→ Directions for this task: Every line in the records below between the one holding "English (306, 91)" and the one holding "You are a GUI agent. The screenshot is 768×1025.", inclusive, is to be set down exactly; all other lines are to be left out.

───── Data for this exercise

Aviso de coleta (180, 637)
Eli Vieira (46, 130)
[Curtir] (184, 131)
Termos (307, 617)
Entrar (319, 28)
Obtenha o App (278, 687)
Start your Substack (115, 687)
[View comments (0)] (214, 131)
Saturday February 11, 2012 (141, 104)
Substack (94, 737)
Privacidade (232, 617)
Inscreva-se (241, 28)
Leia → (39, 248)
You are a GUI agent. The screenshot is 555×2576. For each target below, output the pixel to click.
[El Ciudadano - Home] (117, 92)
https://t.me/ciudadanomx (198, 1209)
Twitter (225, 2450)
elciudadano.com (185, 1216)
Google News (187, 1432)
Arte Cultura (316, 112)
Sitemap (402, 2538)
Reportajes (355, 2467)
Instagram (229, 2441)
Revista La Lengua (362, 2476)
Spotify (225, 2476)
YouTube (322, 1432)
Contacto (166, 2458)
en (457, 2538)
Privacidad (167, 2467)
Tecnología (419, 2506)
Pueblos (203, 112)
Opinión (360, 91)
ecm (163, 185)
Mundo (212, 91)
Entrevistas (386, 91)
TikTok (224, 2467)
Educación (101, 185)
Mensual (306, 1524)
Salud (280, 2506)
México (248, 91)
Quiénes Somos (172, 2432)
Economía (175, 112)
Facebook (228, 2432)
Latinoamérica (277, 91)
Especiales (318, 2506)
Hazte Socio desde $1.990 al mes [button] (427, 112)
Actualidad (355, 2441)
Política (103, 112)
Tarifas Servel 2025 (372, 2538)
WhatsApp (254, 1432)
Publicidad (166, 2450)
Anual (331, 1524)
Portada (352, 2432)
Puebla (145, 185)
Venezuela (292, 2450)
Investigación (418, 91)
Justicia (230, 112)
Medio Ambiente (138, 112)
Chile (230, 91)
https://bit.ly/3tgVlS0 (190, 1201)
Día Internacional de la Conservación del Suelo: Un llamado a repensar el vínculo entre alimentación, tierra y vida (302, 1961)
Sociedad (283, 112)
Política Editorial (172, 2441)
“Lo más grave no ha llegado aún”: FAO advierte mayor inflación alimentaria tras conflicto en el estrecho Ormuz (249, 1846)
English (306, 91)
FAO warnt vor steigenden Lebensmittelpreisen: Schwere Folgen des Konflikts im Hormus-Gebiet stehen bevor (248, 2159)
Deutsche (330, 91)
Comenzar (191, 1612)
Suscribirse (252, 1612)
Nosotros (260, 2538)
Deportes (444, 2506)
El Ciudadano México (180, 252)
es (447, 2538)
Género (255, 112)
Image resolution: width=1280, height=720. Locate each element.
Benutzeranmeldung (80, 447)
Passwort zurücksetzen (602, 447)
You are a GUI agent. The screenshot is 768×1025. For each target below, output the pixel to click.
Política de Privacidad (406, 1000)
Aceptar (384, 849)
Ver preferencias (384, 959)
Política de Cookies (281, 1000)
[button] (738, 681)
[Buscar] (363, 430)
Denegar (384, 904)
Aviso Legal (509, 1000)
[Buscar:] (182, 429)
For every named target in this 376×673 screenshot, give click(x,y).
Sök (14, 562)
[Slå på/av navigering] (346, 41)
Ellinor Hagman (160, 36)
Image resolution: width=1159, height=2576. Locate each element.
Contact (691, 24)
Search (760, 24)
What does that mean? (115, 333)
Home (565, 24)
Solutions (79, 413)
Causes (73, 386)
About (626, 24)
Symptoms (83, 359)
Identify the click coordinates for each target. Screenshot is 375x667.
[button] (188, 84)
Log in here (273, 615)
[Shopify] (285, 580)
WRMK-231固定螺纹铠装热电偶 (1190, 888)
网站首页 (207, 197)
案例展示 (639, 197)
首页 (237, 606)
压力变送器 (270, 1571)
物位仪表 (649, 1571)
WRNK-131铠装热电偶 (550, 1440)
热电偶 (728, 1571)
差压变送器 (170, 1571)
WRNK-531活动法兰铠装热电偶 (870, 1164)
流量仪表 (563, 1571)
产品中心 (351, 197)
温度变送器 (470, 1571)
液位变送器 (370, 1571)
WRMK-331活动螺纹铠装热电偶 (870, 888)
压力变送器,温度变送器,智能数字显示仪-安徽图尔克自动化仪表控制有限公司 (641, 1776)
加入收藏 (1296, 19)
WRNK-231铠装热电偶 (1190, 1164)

──────────

→ Task output:
English (306, 91)
FAO warnt vor steigenden Lebensmittelpreisen: Schwere Folgen des Konflikts im Hormus-Gebiet stehen bevor (248, 2159)
Deutsche (330, 91)
Comenzar (191, 1612)
Suscribirse (252, 1612)
Nosotros (260, 2538)
Deportes (444, 2506)
El Ciudadano México (180, 252)
es (447, 2538)
Género (255, 112)
Image resolution: width=1280, height=720. Locate each element.
Benutzeranmeldung (80, 447)
Passwort zurücksetzen (602, 447)
You are a GUI agent. The screenshot is 768×1025. For each target below, output the pixel to click.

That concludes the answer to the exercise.